I feel like this is very underspecified, The very first example: $ echo 'cat' | ...

danielparks · 2025-02-07T17:33:22 1738949602

This is a matter of operator precedence and tokenization. Tokens are single characters in this language, and there is an invisible operator between them.

If the operator were explicit (let’s call it ~), the example would look like this:

    $ echo 'cat' | trre 'c:d~a:o~t:g'
    dog

With unnecessary parentheses:

    $ echo 'cat' | trre '(c:d)~(a:o)~(t:g)'
    dog

c0nstantine · 2025-02-08T07:32:41 1738999961

That's true. Thank you for elaborating.

There is a hidden operator of concatenation as for usual regular expressions. In the code I denote it as lower dot '.' (as in the old Thompson's implementation).

c0nstantine · 2025-02-08T09:59:49 1739008789

The grammar is underspecified. The full grammar is more complex. I guess I need just remove the current version from docs. Now it is confusing indeed.

> Why is "c" not being replaced with "da"?

It is all about precedence. According to the discussion I think I've chosen a wrong one and it raises confusion. Current version of precedence table is this:

| 1 | Escaped characters | \<special character> | | 2 | Bracket expression | [] | | 3 | Grouping | () | | 4 | Single-character-ERE duplication | * + ? {m,n} | | 5 | Transduction | : | | 6 | Concatenation | . (implicit) | | 8 | Alternation | | |

So the ':' is stronger then '.' (implicit concatenation).

kccqzy · 2025-02-07T18:23:43 1738952623

Yes it is underspecified. The deletion example shows that an empty string is possibly a REGEX. So you can essentially treat any position as containing as many empty string regexes as you want. So there are indeed infinite number of parses.

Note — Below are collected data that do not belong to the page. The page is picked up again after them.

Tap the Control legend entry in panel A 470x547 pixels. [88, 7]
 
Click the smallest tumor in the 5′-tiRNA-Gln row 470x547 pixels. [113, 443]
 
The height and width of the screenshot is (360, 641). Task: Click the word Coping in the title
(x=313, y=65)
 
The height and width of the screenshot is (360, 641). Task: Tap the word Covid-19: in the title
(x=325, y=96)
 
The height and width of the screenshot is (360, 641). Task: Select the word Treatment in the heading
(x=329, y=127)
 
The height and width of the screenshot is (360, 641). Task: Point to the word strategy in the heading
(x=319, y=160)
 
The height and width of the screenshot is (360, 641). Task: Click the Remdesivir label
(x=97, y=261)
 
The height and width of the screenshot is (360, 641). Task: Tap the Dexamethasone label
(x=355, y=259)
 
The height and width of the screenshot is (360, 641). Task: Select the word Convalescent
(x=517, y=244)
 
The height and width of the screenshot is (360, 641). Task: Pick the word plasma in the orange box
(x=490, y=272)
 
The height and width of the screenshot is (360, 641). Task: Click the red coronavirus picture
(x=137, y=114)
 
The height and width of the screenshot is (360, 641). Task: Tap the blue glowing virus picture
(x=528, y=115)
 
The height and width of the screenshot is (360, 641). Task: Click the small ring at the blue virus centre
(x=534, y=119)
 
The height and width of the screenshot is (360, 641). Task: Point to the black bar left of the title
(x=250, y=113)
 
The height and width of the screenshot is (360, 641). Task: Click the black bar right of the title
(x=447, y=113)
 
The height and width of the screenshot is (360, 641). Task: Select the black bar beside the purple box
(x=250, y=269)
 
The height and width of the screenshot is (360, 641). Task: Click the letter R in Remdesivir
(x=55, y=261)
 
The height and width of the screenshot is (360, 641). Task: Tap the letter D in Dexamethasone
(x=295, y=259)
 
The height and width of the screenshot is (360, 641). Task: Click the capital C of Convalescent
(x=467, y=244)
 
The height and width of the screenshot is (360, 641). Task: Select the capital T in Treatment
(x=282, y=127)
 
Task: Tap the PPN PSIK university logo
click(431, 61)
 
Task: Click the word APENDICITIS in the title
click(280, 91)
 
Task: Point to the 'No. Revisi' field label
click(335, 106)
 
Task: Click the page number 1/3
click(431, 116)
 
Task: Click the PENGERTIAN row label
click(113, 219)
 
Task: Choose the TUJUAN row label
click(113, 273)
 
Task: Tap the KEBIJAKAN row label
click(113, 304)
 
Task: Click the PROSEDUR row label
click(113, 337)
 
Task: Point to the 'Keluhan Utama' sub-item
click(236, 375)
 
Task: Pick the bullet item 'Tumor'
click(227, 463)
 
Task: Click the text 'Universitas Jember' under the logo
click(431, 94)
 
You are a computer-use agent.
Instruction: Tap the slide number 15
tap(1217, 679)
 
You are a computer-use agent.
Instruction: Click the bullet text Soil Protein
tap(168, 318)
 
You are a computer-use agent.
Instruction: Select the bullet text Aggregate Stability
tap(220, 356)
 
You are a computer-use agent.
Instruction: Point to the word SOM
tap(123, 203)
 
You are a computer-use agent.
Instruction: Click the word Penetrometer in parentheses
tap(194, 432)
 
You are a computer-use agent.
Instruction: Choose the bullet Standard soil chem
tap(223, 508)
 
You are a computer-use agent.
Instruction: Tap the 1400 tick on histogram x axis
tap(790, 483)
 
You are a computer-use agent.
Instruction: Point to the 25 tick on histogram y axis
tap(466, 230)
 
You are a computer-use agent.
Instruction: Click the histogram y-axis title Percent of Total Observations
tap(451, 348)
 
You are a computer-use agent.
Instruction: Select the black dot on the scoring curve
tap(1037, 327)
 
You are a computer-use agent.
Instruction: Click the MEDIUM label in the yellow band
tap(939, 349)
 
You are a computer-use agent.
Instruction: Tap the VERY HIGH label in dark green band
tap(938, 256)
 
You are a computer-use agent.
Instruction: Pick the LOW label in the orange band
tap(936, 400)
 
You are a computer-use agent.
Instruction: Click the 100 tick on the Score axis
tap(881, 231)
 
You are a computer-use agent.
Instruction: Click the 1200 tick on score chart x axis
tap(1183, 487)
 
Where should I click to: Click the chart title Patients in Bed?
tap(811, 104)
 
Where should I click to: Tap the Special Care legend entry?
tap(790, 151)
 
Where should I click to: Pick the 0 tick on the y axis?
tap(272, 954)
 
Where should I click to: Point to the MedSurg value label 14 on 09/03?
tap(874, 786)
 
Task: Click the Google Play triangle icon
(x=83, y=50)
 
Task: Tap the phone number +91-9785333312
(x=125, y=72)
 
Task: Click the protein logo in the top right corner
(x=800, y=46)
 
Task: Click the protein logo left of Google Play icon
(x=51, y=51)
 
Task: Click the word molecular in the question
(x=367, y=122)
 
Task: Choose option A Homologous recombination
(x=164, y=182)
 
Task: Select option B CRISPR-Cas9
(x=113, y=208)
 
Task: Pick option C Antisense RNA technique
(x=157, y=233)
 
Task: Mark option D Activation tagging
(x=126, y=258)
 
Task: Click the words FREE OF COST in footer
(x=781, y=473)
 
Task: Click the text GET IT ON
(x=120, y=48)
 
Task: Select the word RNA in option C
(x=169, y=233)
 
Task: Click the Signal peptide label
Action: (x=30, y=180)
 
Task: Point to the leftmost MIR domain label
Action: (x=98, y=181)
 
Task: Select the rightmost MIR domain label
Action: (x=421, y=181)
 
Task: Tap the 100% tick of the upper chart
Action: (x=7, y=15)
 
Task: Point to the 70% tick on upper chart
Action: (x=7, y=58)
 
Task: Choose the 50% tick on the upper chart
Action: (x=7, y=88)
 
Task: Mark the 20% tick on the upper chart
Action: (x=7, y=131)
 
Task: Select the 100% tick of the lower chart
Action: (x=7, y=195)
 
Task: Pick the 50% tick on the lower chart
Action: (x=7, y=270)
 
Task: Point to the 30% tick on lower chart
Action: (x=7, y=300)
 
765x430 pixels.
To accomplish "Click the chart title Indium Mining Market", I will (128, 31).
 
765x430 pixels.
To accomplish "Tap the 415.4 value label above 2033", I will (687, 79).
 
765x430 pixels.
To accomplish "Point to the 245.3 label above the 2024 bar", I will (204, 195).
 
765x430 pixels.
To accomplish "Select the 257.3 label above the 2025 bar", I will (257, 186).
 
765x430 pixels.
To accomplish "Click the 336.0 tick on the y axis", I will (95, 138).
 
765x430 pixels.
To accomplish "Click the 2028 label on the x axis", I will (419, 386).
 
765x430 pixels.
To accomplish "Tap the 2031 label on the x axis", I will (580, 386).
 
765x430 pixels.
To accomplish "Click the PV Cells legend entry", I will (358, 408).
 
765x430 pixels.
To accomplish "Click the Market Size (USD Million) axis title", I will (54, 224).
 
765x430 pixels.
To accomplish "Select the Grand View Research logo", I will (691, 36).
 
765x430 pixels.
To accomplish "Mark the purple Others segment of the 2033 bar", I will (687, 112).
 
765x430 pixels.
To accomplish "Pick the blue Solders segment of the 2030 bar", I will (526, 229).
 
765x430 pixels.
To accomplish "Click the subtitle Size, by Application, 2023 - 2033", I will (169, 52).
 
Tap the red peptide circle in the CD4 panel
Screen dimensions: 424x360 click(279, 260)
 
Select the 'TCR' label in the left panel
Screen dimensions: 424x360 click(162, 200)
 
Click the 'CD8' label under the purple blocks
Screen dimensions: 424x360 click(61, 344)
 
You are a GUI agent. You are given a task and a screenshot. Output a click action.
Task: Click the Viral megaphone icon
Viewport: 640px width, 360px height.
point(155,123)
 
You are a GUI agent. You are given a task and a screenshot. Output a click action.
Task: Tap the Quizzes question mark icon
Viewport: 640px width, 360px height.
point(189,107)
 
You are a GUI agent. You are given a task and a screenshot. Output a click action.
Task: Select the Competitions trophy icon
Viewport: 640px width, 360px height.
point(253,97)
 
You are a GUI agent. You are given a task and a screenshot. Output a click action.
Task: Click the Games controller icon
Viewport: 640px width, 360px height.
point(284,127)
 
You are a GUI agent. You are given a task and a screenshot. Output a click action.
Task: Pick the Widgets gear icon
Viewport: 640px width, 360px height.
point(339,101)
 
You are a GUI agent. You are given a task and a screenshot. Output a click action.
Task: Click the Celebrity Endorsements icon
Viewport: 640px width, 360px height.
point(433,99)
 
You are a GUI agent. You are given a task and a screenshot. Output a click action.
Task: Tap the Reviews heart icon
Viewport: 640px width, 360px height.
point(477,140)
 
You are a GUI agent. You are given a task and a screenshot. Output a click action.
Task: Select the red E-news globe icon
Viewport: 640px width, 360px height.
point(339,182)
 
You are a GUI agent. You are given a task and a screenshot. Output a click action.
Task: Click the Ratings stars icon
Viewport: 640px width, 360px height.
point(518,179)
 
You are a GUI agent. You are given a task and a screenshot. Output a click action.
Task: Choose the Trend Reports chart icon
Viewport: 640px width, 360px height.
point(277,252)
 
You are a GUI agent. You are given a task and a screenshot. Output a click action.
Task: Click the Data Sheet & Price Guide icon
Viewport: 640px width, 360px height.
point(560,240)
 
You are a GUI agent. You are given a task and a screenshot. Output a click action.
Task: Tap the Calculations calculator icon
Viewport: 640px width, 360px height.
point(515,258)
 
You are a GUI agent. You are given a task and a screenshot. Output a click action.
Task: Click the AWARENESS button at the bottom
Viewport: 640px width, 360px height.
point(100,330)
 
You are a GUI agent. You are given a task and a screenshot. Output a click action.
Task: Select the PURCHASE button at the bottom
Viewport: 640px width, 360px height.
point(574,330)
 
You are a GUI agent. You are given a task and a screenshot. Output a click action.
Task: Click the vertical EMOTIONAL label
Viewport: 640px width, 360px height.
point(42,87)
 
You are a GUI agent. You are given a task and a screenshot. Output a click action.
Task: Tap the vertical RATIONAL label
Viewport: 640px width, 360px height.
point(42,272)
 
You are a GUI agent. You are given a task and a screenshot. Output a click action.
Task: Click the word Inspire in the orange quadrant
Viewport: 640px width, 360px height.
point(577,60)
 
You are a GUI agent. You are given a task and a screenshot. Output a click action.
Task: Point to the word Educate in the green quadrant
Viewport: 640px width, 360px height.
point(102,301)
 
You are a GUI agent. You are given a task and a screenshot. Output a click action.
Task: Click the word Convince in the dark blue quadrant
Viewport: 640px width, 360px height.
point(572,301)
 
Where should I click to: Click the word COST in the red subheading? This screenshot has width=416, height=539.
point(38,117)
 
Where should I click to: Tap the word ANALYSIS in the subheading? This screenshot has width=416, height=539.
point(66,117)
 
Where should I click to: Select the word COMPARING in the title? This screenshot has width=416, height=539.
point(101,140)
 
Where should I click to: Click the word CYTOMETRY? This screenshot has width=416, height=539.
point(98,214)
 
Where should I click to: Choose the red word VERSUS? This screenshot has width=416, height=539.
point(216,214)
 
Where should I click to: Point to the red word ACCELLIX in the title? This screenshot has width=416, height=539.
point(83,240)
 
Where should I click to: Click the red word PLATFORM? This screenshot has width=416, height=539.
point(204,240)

If we instead require regex to be non-empty (breaking the deletion examples), then the ambiguity becomes that of concatenation: whether it's '(((c:d)(a:o))(t:g))' or '((c:d)((a:o)(d:g)))'. Assuming associativity, this would not matter.

Imustaskforhelp · 2025-02-07T17:20:36 1738948836

From what it feels as to how it works, it seems that c:d and a: (nothing) and ot:g

but yes now that I read it , it also makes confusion , theoretically your point makes valid , I also believe that c should be replaced by da after I read the repo , I am not sure ...